In UBS Case, Emails Show CDO Worries

Discussion in 'Wall St. News' started by ASusilovic, Sep 11, 2009.

  1. In the summer and fall of 2007, as the credit crunch deepened, some U.S. employees at UBS AG became increasingly concerned about billions of dollars of debt securities inventoried on the bank's books and wanted to find a way to unload them, according to emails in a court case.

    "OK still have this vomit?" one UBS employee asked.

    The email emerged in a lawsuit against UBS, alleging that the Swiss bank found at least one place to sell the problem securities: Stamford, Conn., hedge fund Pursuit Partners LLC.

    Documents filed in the Connecticut court case provide one of the more complete windows into how UBS allegedly scrambled internally to find ways to alleviate the financial pain that worsened throughout 2007 thanks to the deteriorating mortgage market. They also add to a debate that continues across Wall Street and beyond about bankers' culpability in the financial crisis.

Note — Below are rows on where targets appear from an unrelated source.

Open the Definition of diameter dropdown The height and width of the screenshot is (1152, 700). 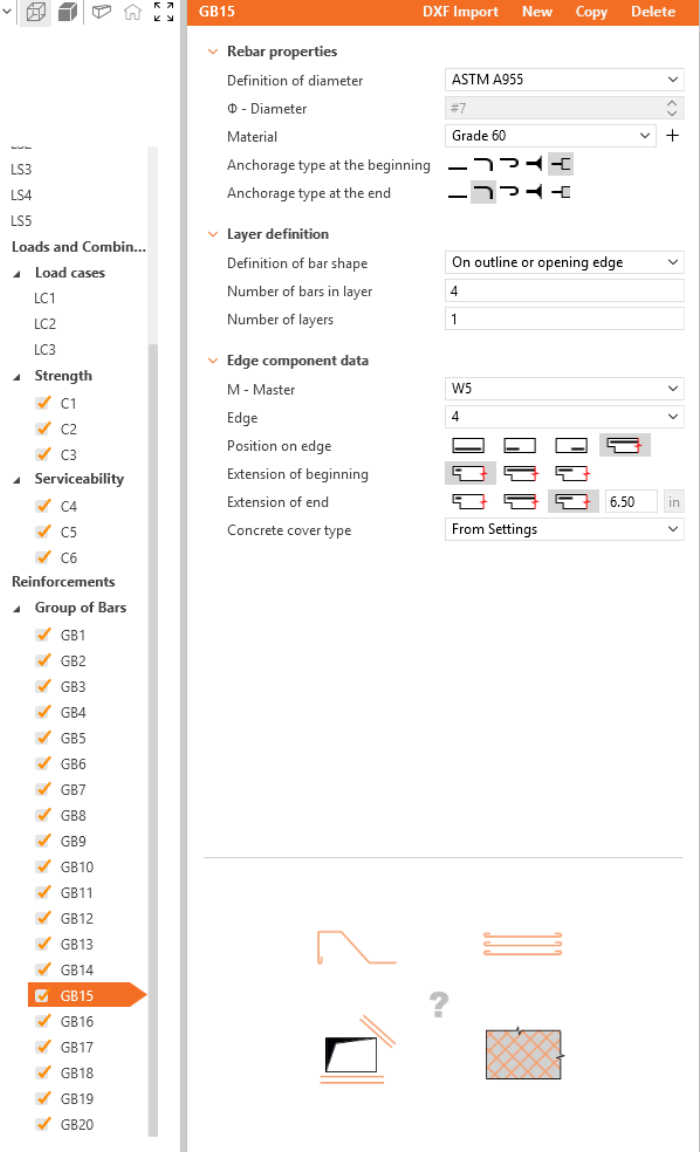click(x=564, y=80)
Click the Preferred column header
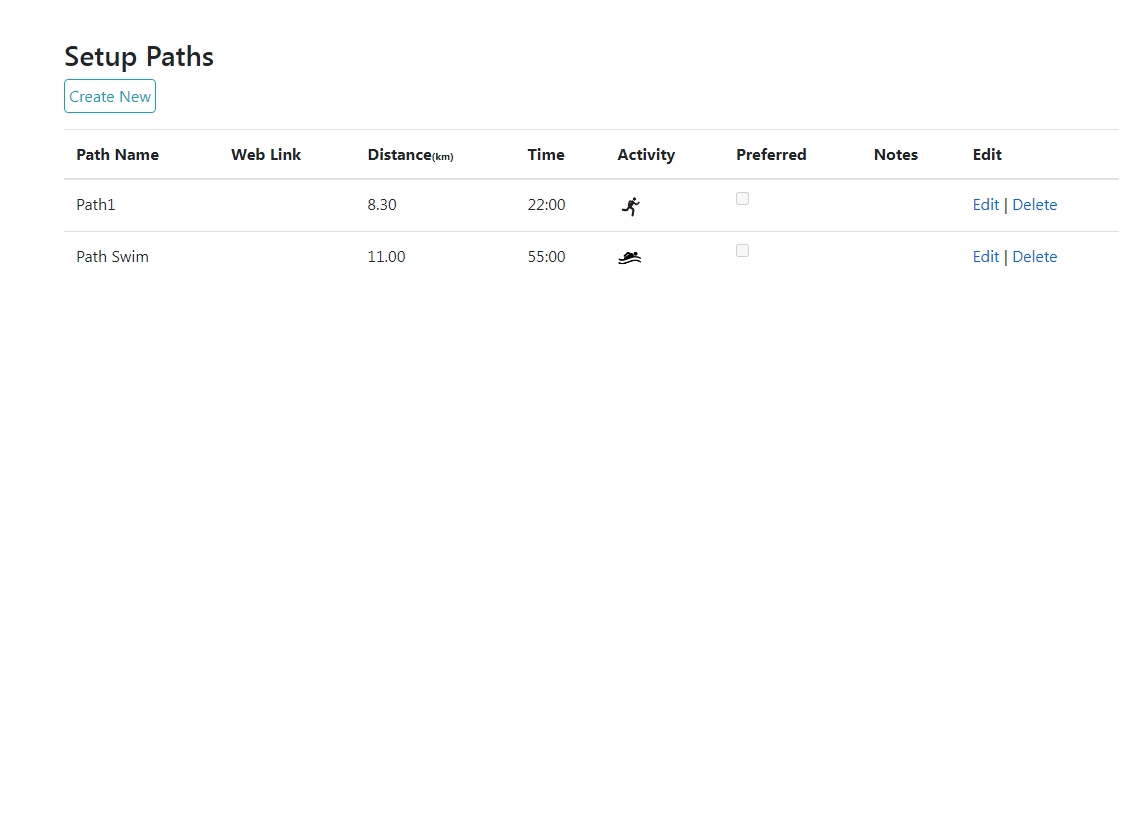This screenshot has width=1140, height=830. pos(771,155)
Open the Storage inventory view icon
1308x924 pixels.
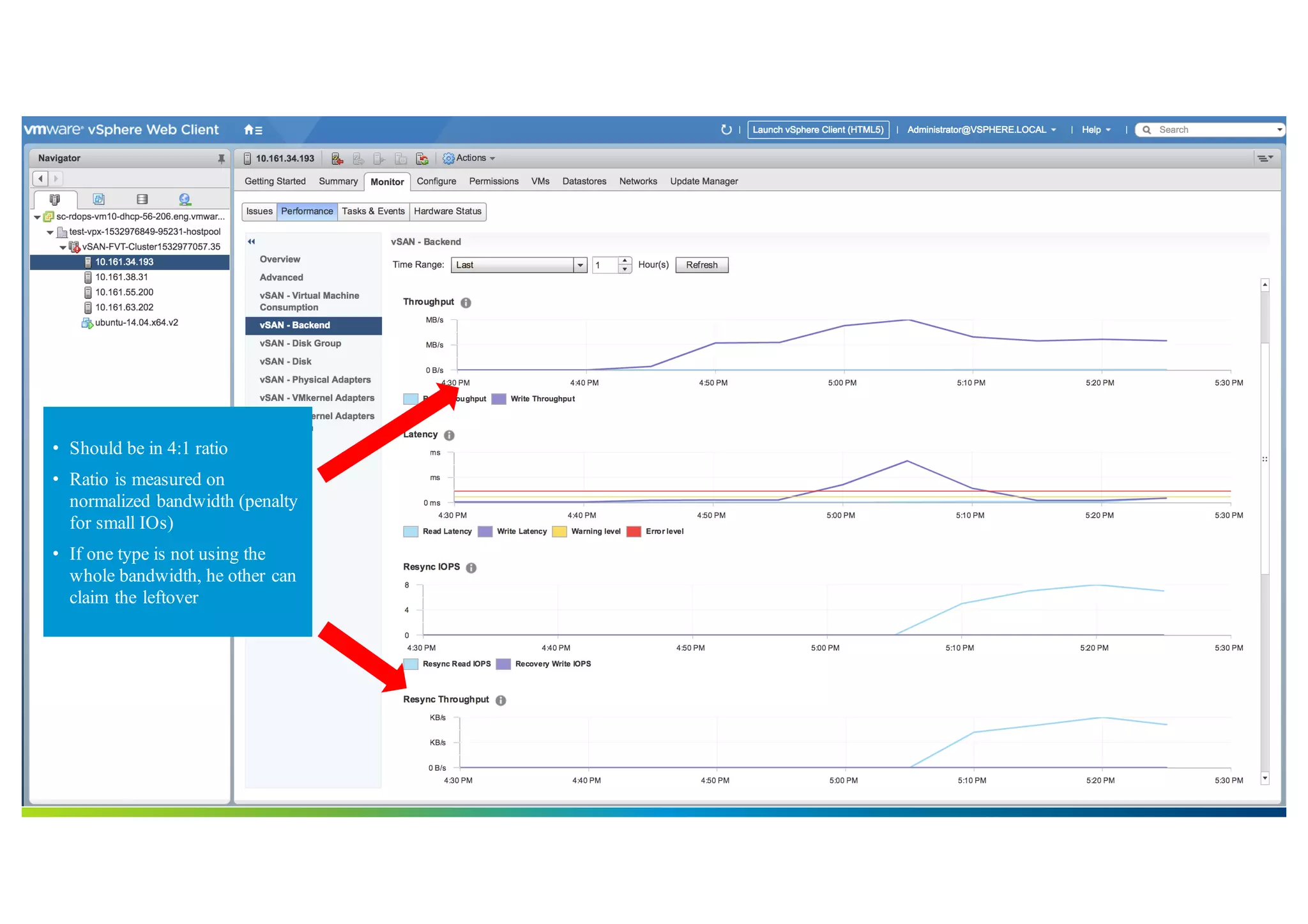[x=142, y=199]
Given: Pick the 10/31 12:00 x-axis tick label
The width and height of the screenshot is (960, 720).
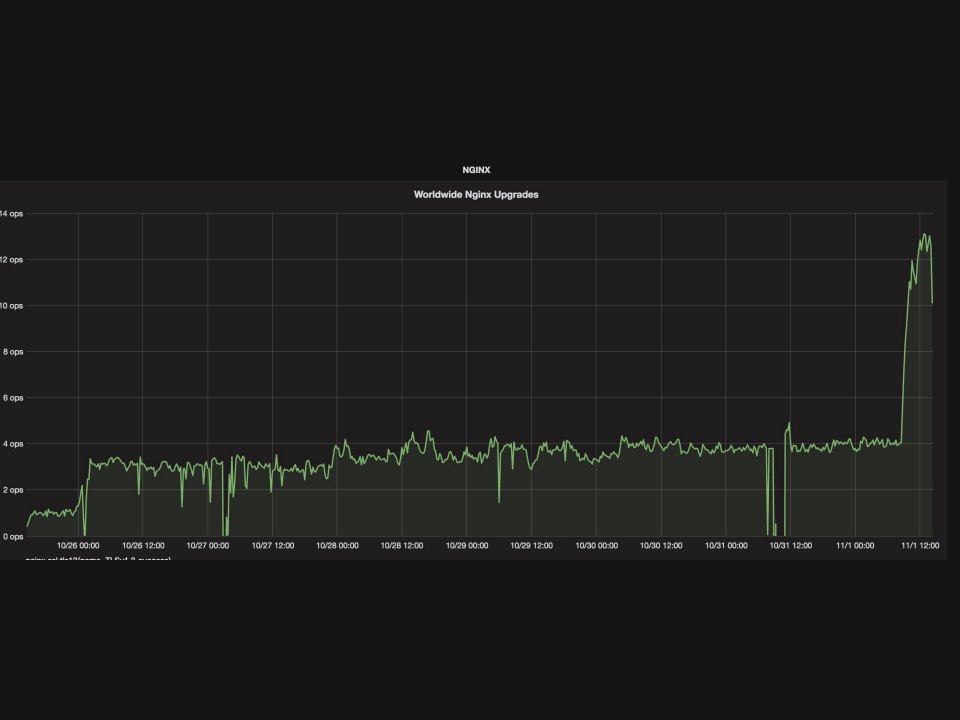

    This week, Connecticut Superior Court Judge John F. Blawie issued a decision that said there was evidence to show that UBS ultimately had an "awareness that ... high-grade securities on its hands would soon turn into financial toxic waste" as it tried to persuade Pursuit to buy debt securities known as collateralized debt obligations, or CDOs.

    The hedge fund says it invested in three CDOs and had losses of $35.5 million. Pursuit has alleged that it sought steady cash flow and required that it be sold only investment-grade securities, or ones that provide relatively low risk of default. UBS did sell Pursuit investment-grade securities but knew that the securities were about to be downgraded, Pursuit alleges.

    Pursuit initially filed a complaint against UBS in March 2008. It subsequently asked the court to require UBS to set aside money or assets to cover Pursuit's losses, which the judge granted on Tuesday when he ordered that the bank set aside $35.5 million to cover a potential judgment against it in the case.